Alex Edelman: Just for Us

4 out of 5 stars

Jewish comic Alex Edelman holds forth on the time he infiltrated a white nationalist meeting in this warm, witty stand-up show

Andrzej Lukowski

Time Out says

This review is from the Menier Chocolate Factory in London in January 2023. Following its Broadway run, there will be a one-off Edinburgh performance of ‘Just for Us’ at the Pleasance Grand to raise money for the Adam Brace Award, an award to support new talent set up in the name of the show’s late director. Book tickets here.

The Menier’s programming is nothing if not eclectic: after reopening last year with an existential comedy about swinging, the next show up at the pocket-sized Southwark theatre will be a haunting sci-fi called ‘Marjorie Prime’. Before that, though, it plays host to ‘Just for Us’, from US comic Alex Edelman, directed by Brit Adam Brace.

‘Just for Us’ is very much stand-up comedy, but it’s very theatrical within that, an almighty piece of raconteurism that sees the very awkward, very Jewish Edelman recount the time when he whimsically decided to attend a white nationalist meeting in Queens.

What the show is really about is Edelman’s own Jewishness and Jewish identity. As he says at the beginning, he’s not a particularly political comedian, and he’s not especially here to have a pop at the racists, whom he mostly seems bewildered by. Indeed, part of the reason his description of the white supremacist meeting is so funny is because he’s chronically incapable of being judgmental – he becomes fascinated by an old lady who’s sat there doing a 12,000-piece jigsaw, and finds himself drawn to a hot young racist called Chelsea.

But his detached, overanalytical approach to the meeting makes his description of it a fine jumping-off point for sundry amusing musings on his own past, from ridiculing his brother for making the Israeli skeleton bob team to numerous yarns about his orthodox Jewish upbringing in Boston, including one absolutely joyous section in which he recalls the year his parents reluctantly agreed to let them celebrate Christmas in order to cheer up a distraught non-Jewish family friend.

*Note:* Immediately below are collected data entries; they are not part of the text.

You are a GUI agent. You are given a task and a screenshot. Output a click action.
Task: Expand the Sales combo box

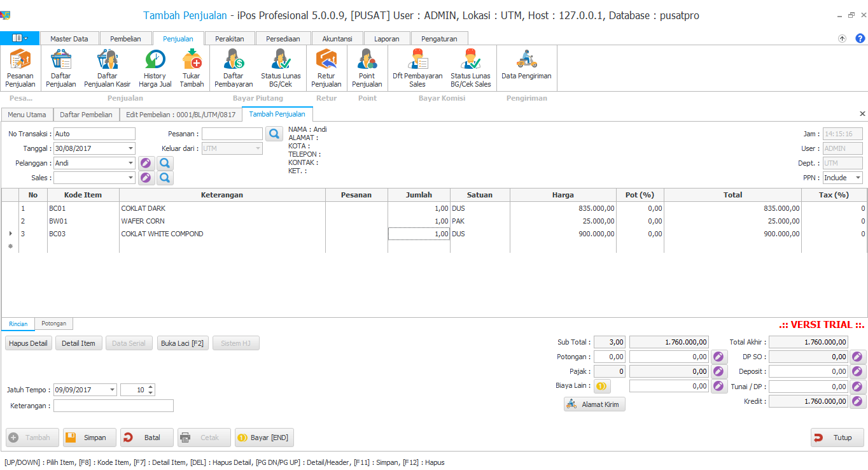point(130,178)
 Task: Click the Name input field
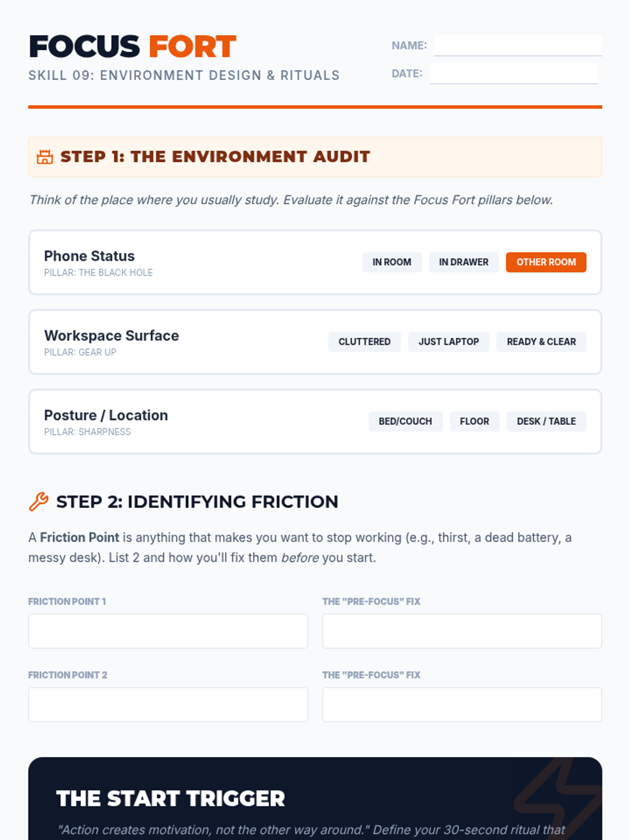tap(518, 45)
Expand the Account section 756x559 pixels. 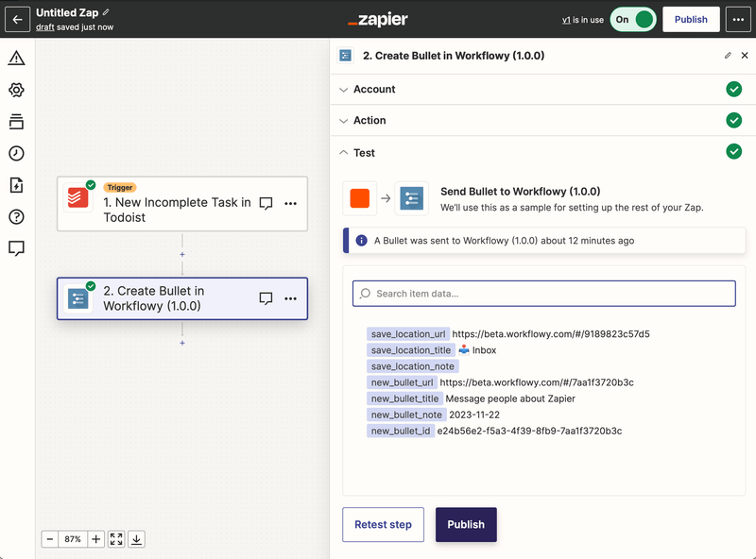click(345, 89)
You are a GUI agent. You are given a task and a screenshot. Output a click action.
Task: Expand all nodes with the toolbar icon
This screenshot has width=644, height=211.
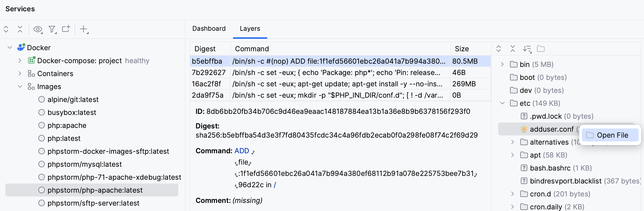[6, 29]
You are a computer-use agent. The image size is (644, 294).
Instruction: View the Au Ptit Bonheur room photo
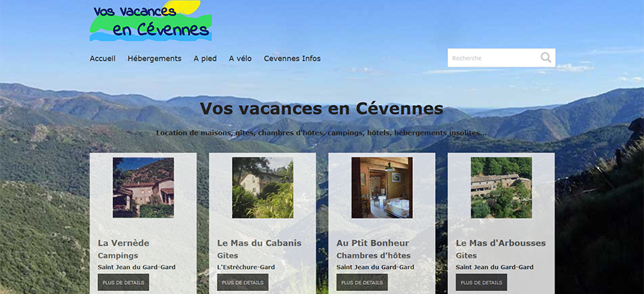pyautogui.click(x=382, y=187)
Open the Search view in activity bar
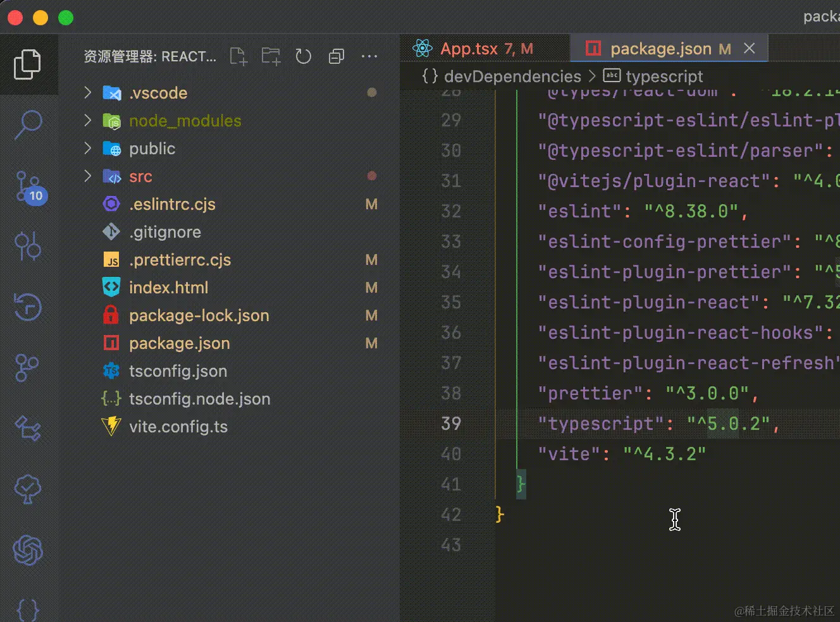 27,125
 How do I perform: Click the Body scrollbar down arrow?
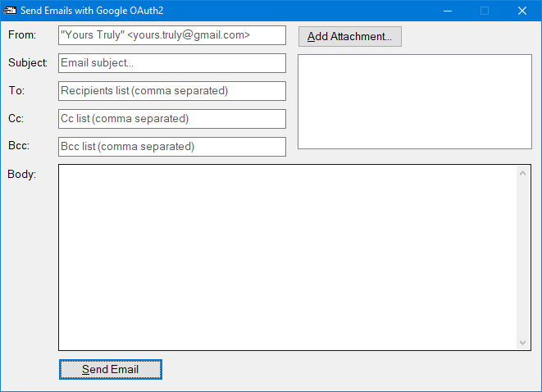(523, 342)
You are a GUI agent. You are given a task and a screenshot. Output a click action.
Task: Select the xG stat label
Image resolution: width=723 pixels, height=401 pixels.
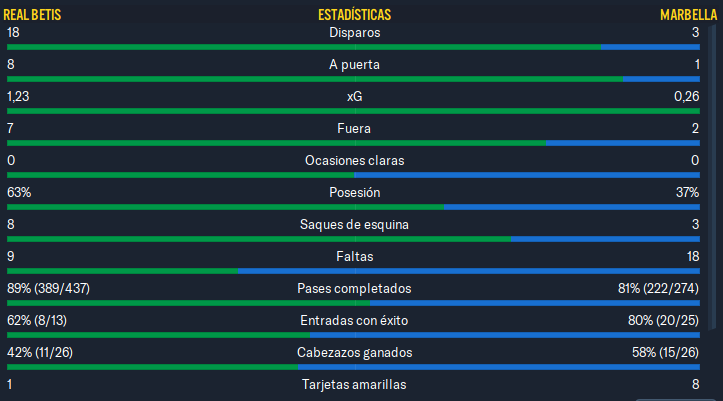(355, 96)
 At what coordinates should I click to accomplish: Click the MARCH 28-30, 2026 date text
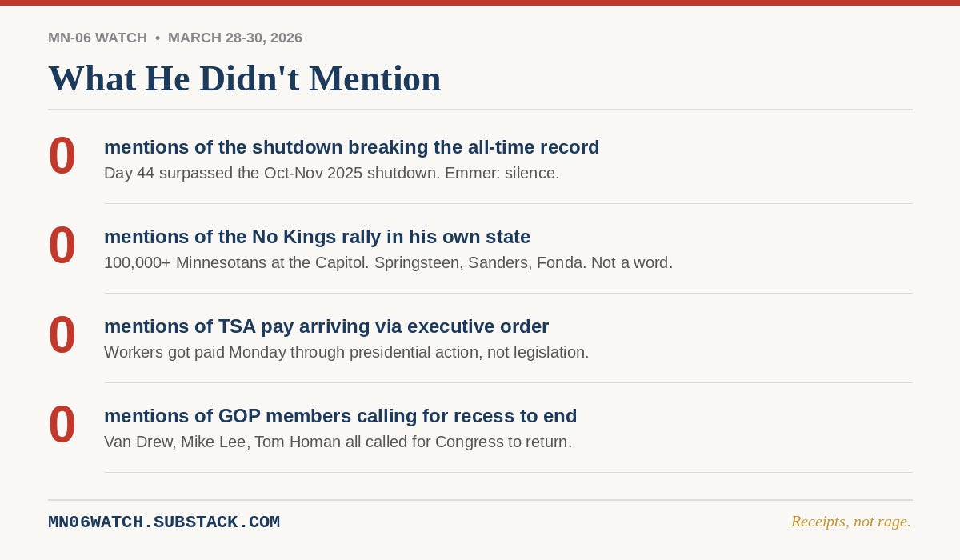(x=235, y=38)
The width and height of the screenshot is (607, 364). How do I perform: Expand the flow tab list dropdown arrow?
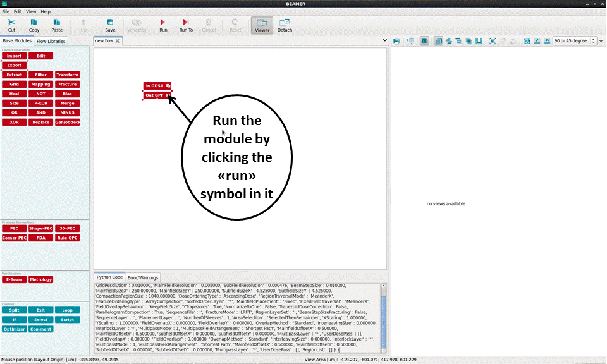385,40
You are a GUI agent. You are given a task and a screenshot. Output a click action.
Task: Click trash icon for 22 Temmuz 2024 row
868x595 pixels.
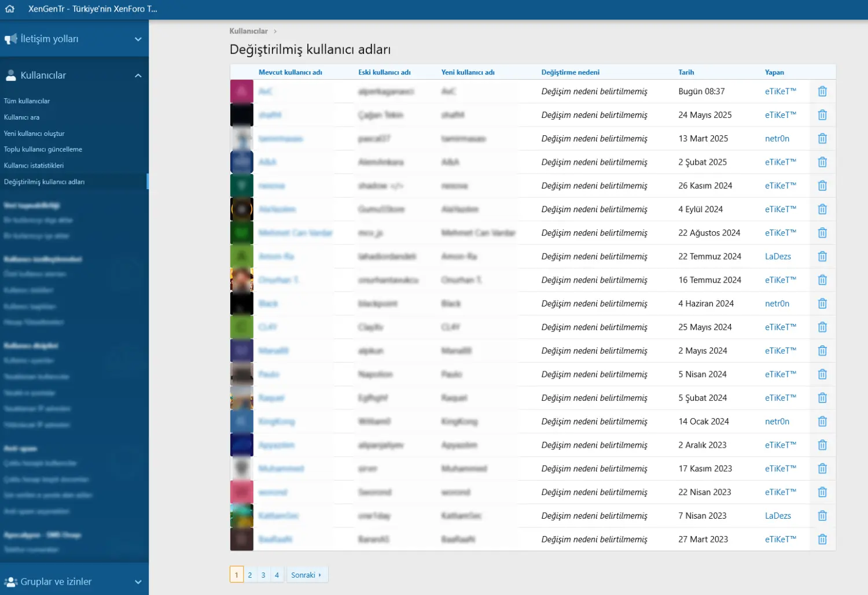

It’s this simultaneous evisceration and celebration of his background that defines the show. That an account of the time he awkwardly infiltrated a white supremacist meeting is the route into a fond consideration of his Jewish roots is indicative of the way Edelman’s mind works – he takes an almost masochistic delight in making things even more difficult for himself. If he were an arch, prickly nerd it might all be a little grating. But he’s got a gawky warmth to him that really sells his strange adventures to us. I’m still not 100 percent clear why he went to the meeting, and I don’t think he is either. But against all odds, it seems like a good idea that he did.